━━ Selected text

Reports and links to papers on values at Learning in Law Annual Conference 2008:

  • International survey on the teaching of ethics – Sara Chandler (College of Law) and Nigel Duncan (City Law School) read report below
  • Enhancing employability: developing professionalism within the curriculum – Charlotte Woodhead (University of Derby) read report below

International survey on the teaching of ethics

Nigel and Sara presented an interim report on their international survey into the teaching and learning of ethics, launched in June 2007 – see Nigel’s Learning in Law Annual Conference 2009 paper, Ethics in the undergraduate curriculum: an international wiki community, for the latest information on the survey.

The survey has three aims:

  • to explore the level of provision of learning opportunities about ethics across a variety of jurisdictions
  • to discover the views of those engaged in teaching ethics as to its role and purpose, as well as the most appropriate learning methods
  • to explore teaching and curriculum ideas for dissemination

Respondents were asked for their views on the content of ethics courses, desired outcomes and learning methods, who teaches and who regulates. The results reveal a number of different issues, arising from the different approaches taken to ethics teaching. Some jurisdictions have no regulation of the legal profession and no teaching of ethics, although this is rare.

━━━━

Stated goal 1: In the ethics survey report, explain why the survey results show a number of different issues.
Stated goal 2: Write the next few sentences of the ethics teaching survey report, starting after its final sentence.

━━ Information shown

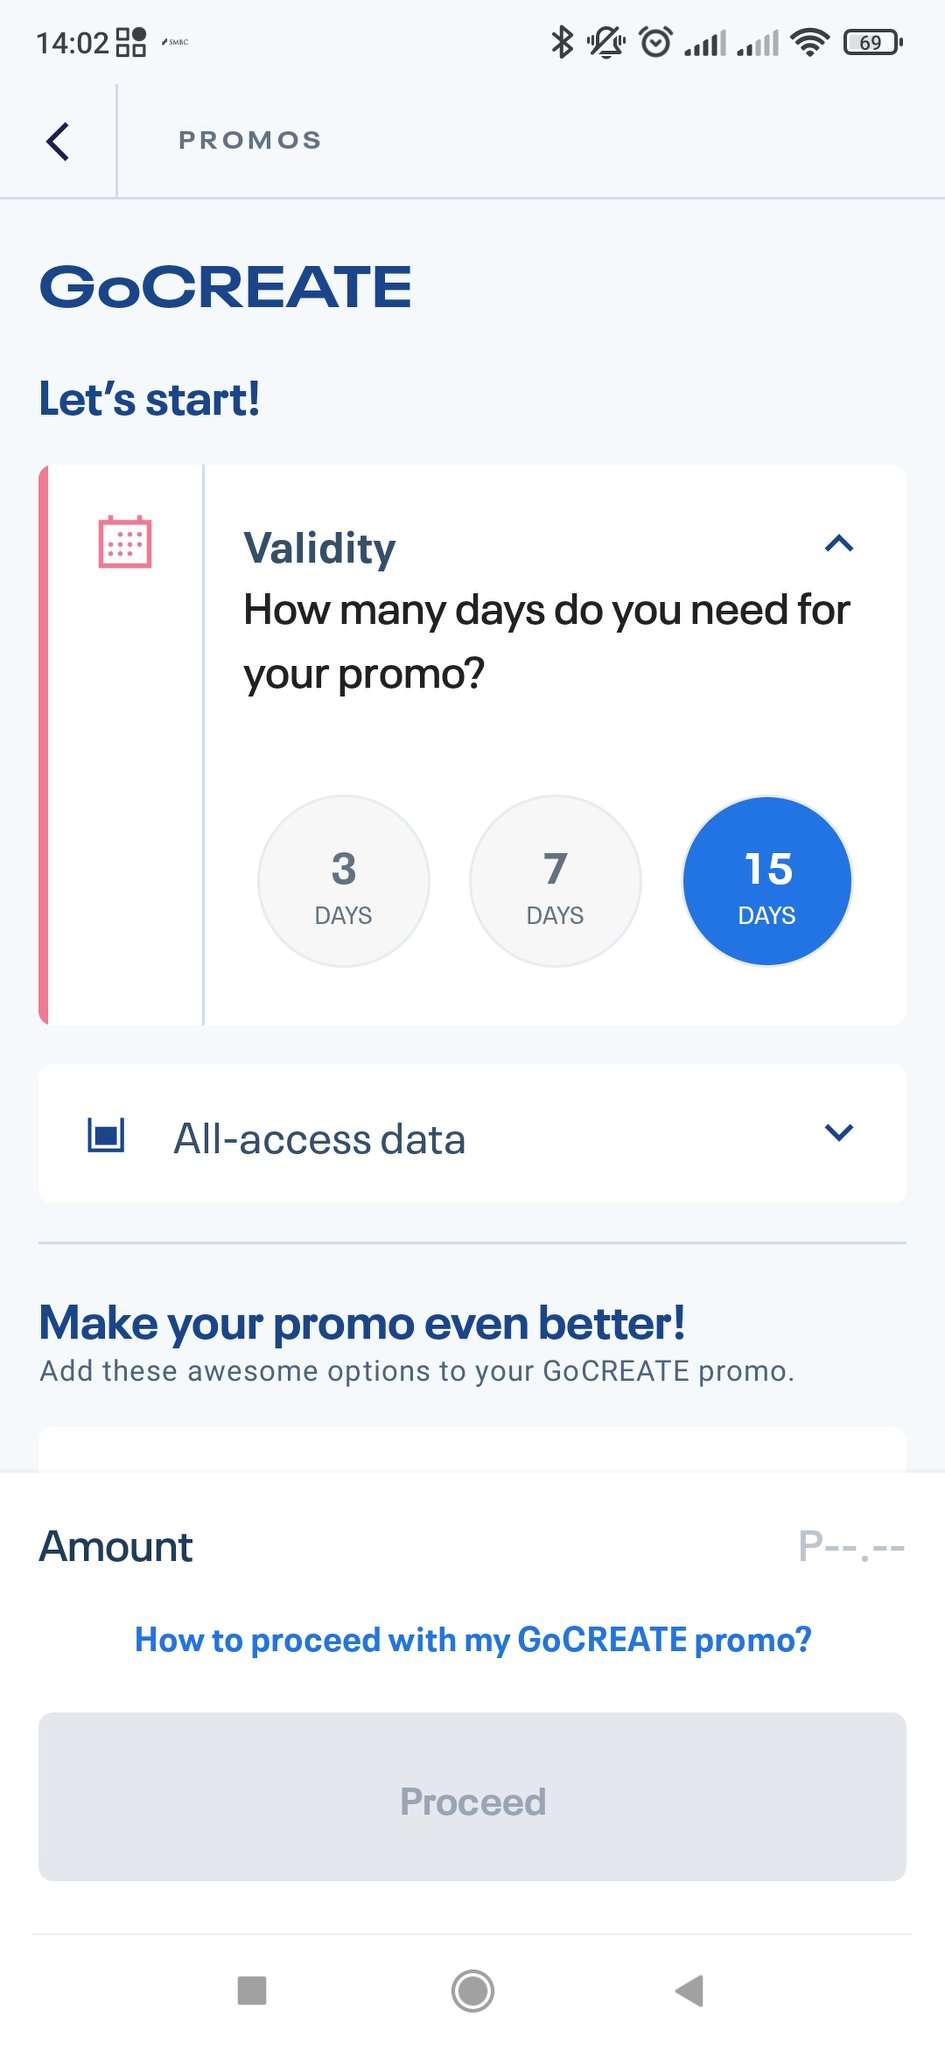Tap the Bluetooth status icon
The height and width of the screenshot is (2048, 945).
[562, 42]
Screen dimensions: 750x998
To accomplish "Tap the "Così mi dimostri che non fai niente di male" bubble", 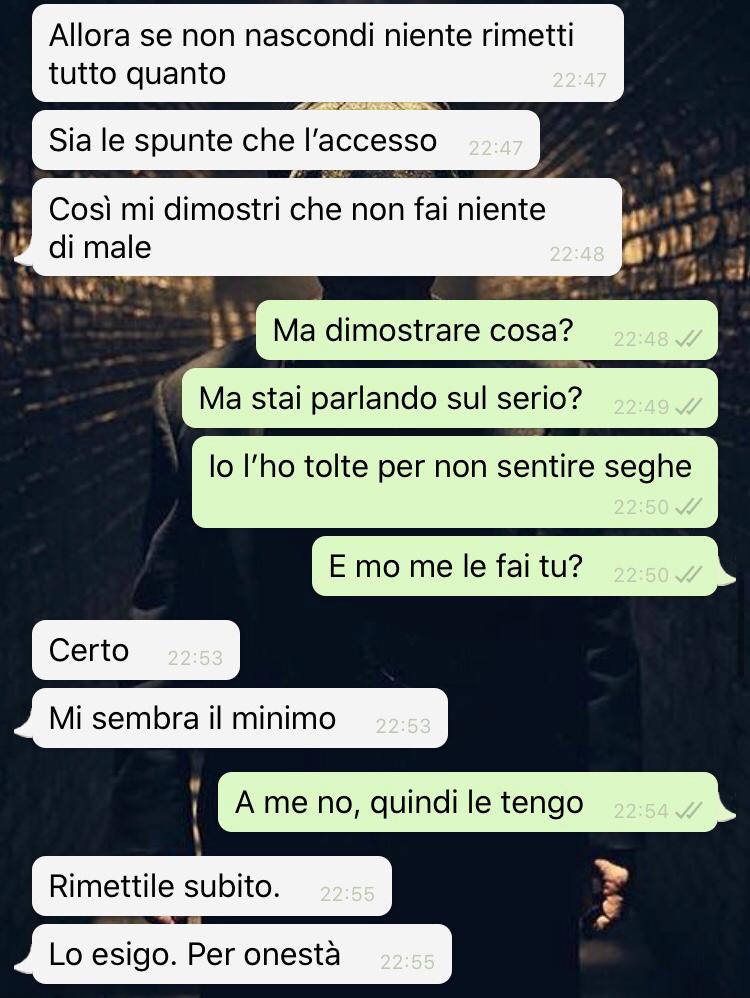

━━━━

Final result 1: The different issues come from the different approaches taken to ethics teaching.

Final result 2:
Different interpretations may be put on the concept of ‘teaching ethics’. As one survey respondent put it: “Teaching ethics poses important challenges for law teachers, including the questions of what we aim to achieve (knowledge, problem solving skills, moral character or commitment, analysis of cultural economic, philosophical, political, psychological or sociological dimensions of legal work, etc), how we achieve our goals, whether and how we measure the progress of our students towards them. Given the potential for a huge variety in goals, methods and assessment regimes, when law teachers discuss ‘teaching legal ethics’ it becomes important to clarify what we do and what we aim to achieve, to avoid unnecessary disputes generated by what ‘teaching legal ethics’ means.” It is hoped that the survey will begin to provide a degree of the clarification required.

A core tension is that between the educational interests informing most university practice and the desire to prepare ethical practitioners. While recognising that these are far from incompatible, careful attention must be paid to curriculum design and content if the tension is to be managed effectively.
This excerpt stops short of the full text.